Readiness of teams will depend on more than just personnel number, but their ability to plan, develop access, report and maneuver in cyberspace, hold targets at risk and deliver capabilities based on assigned missions, Lt. Gen. Stephen Fogarty, commander of Army Cyber Command, explained to the committee in written testimony.
Officials and experts were always careful to note that the full operational capability of the cyber mission force, achieved in May, was not an end state, but rather just a staffing measure and much work was still to be done.
Stewart also provided more details regarding shake-ups to the cyber teams — an eventuality long been discussed following the full operational capability designation.
When the Cyber Mission Force (CMF) was first conceptualized in 2013, they started with a number and structure that was the best guess of how the force would operate in this space, Stewart said. Some have also noted that the structure was based on successful National Security Agency cyber operations.
However, given the dynamic nature of cyberspace, based on lessons learned, there might need to be a shake-up.
Stewart said they might not need as many interactive on-net operators, or IONs, on the teams. Interactive On-Net Operators (IONs) are part of the offensive cyber workforce conducting network reconnaissance and vulnerability analyses to develop plans and strategies using cyber tools.
Such a change to the team structure would change training requirements and all the workforce to be more creative, Stewart said.
Officials have previously indicated they’ve learned through operations that defensive teams don’t all have to deploy to a problem; rather, they can conduct split-based operations allowing for greater efficiencies.
Fogarty, who most recently served as chief of staff at Cyber Command, told Fifth Domain during an August interview that the command would tailor and task organize during the CMF build process in order to meet missions.
“We’re always going to have the ability to task organize or tailor, but we think we’re at a point now we know enough that it’s time for the next evolution of this. That’s what we’re trying to figure out, exactly what that looks like,” he said.

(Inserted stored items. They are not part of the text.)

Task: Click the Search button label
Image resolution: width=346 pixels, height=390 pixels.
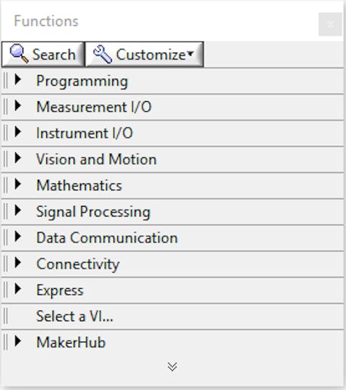Action: point(54,55)
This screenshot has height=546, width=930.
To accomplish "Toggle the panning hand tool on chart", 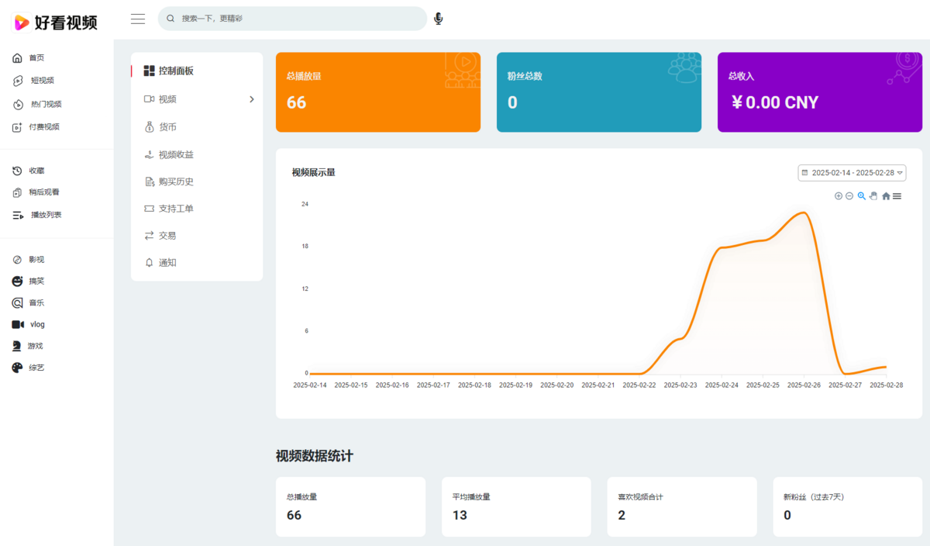I will pos(873,196).
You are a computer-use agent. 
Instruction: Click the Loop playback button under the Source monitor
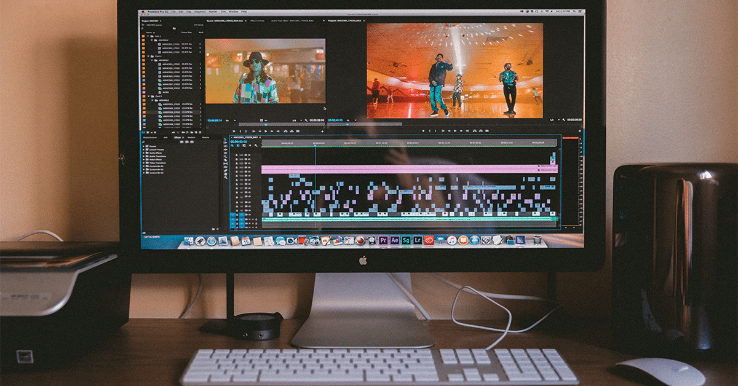[x=285, y=131]
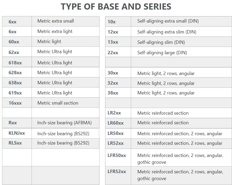
Task: Select 'Self-aligning large (DIN)' description
Action: tap(162, 53)
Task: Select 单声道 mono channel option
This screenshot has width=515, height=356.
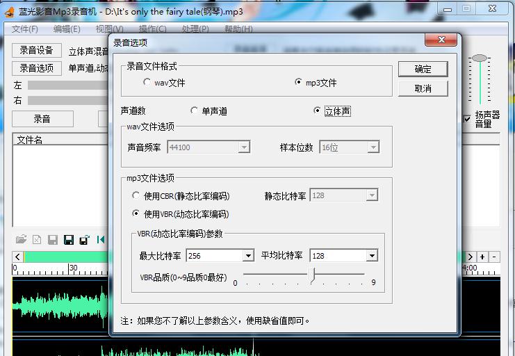Action: tap(194, 111)
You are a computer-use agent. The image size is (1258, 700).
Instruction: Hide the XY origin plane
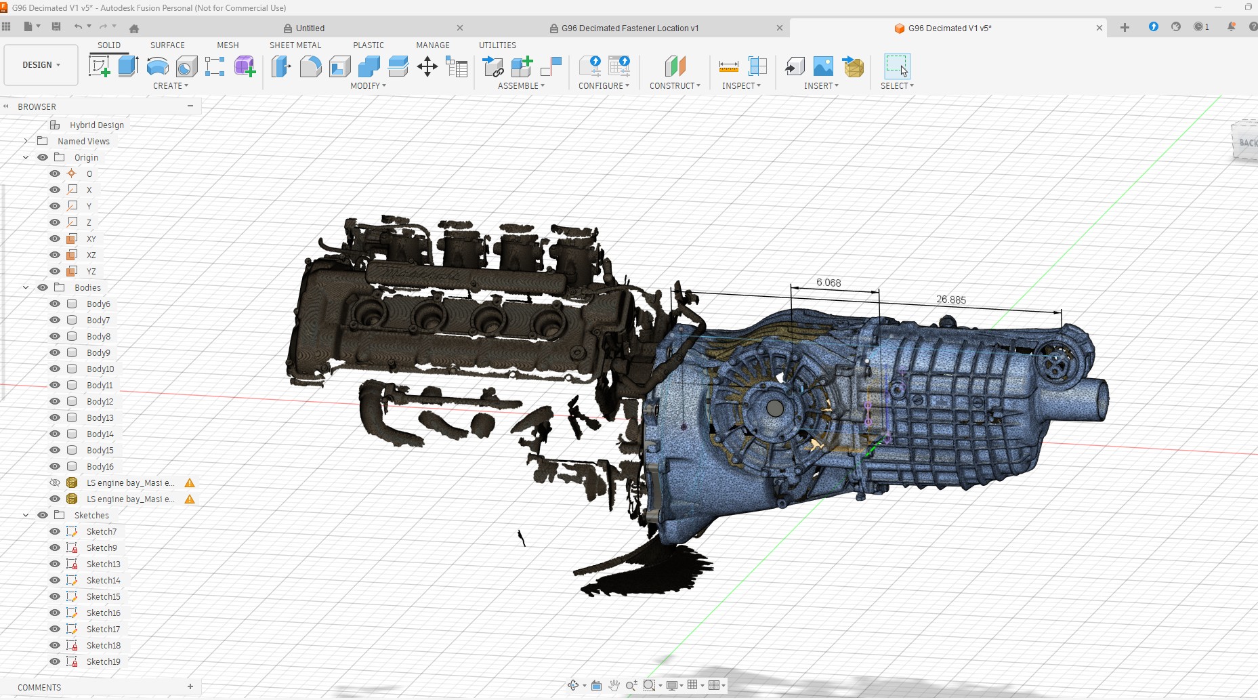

There’s still a lot of work left to overcome
Despite recent gains and milestones, the command still has a lot of work to do in getting its force structure right, as well as obtaining the right equipment and getting to a point in which it can operate fully independent of its parent organization, the NSA.
“Shortfalls are not limited to traditional readiness measures of equipment and training. Indeed, a great deal of the department’s cyber readiness issues revolve around the shortage of skilled, cyber-capable personnel,” Sen. Mike Rounds, R-S.D., the Cybersecurity Subcommittee chairman said.
Rounds noted that the committee continues to be concerned about a hollow cyber force that is adequately staffed and equipped. In particular, he mentioned that Cyber Command needs an indigenous capability, without over-reliance on the NSA.
Rounds noted that the Army, in particular, faces significant gaps needing around 15 offensive operators. The Army has typically sent these operators to the NSA’s remote operator training course, called Remote Interactive Operator Training, or RIOT, with about half failing. RIOT trains personnel requisite skills, albeit on NSA, not DoD infrastructure.
Fogarty said that through lessons learned not all IONs have to be RIOT qualified, opting to send them to the military (Title 10) operators course that allows them to operate on the Army’s Title 10 infrastructure.
Developing a standardized Title 10 infrastructure that all the services can link to separate from the NSA’s intelligence infrastructure is a key hurdle to be able to operate independently and separate from the agency.
In fact, the Washington Post reported that in a recent assessment submitted by Gen. Paul Nakasone — Cyber Command’s chief, who also leads the NSA — Cyber Command still needs intelligence support from the NSA and thus should not separate at this time.
Fogarty noted that after observing IONs operating on the Title 10 infrastructure, they can identify the best folks to go on to RIOT.
Moreover, this approach allows the Army to help fully get off the NSA platform and be more independent.